Esses argumentos foram utilizados pela entidade para
questionar o reajuste concedido em 2022, após represamento em 2021 pelo governo
do ex-presidente Jair Bolsonaro (PL). À época, a consultoria jurídica do MEC
concordou com a tese e apontou que seria necessária nova regulamentação sobre o
tema.
Pesquisa feita pela CNM aponta que, em 2022, quase 1,8 mil
municípios pagaram reajustes diferentes do anunciado pelo governo federal.
A Confederação Nacional dos Trabalhadores em Educação (CNTE),
representante dos profissionais da educação, discorda do posicionamento da CNM.
Segundo a entidade, a lei do piso mínimo segue válida e o reajuste deve ser
imediato.
A CNTE argumenta que o Supremo Tribunal Federal (STF)
confirmou a constitucionalidade dos critérios de reajuste em 2021, quando a
emenda à Constituição que gerou, na avaliação da CNM, uma insegurança jurídica
já havia sido promulgada.
Resolução no Congresso
A CNM defende que as prefeituras não são obrigadas a dar o
reajuste.
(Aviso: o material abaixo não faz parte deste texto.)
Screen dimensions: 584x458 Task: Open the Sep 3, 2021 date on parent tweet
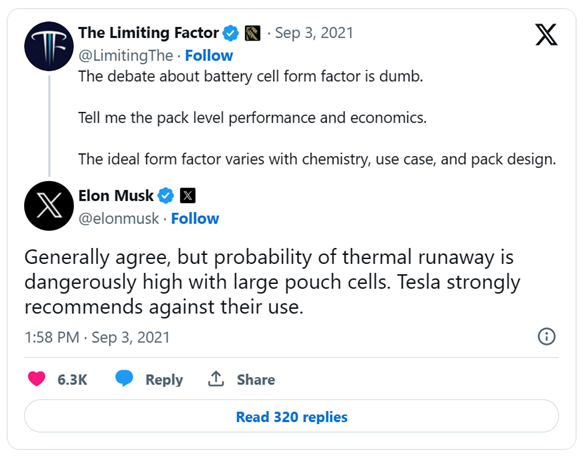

A entidade afirma que os gestores devem ter cautela ao conceder os
aumentos.
A confederação também defende que o Congresso Nacional
discuta um novo regulamento para as atualizações. Para Ziulkoski, é preciso
criar uma legislação que modernize os critérios de aumento do piso, mas
considerando as realidades municipais.
“Acho que vai ter que vir da fonte do recurso para pagar.
Essa lei tem que ser construída para que cada município conceda, na sua
realidade, o aumento”, disse.
Segundo ele, ainda não houve um convite para um diálogo por
parte do governo federal. "O governo não nos convidou para discutir nada
até agora. Já passamos aí 60 dias da transição”, afirmou. "Se houvesse um
diálogo mínimo, poderíamos construir uma solução juntos.”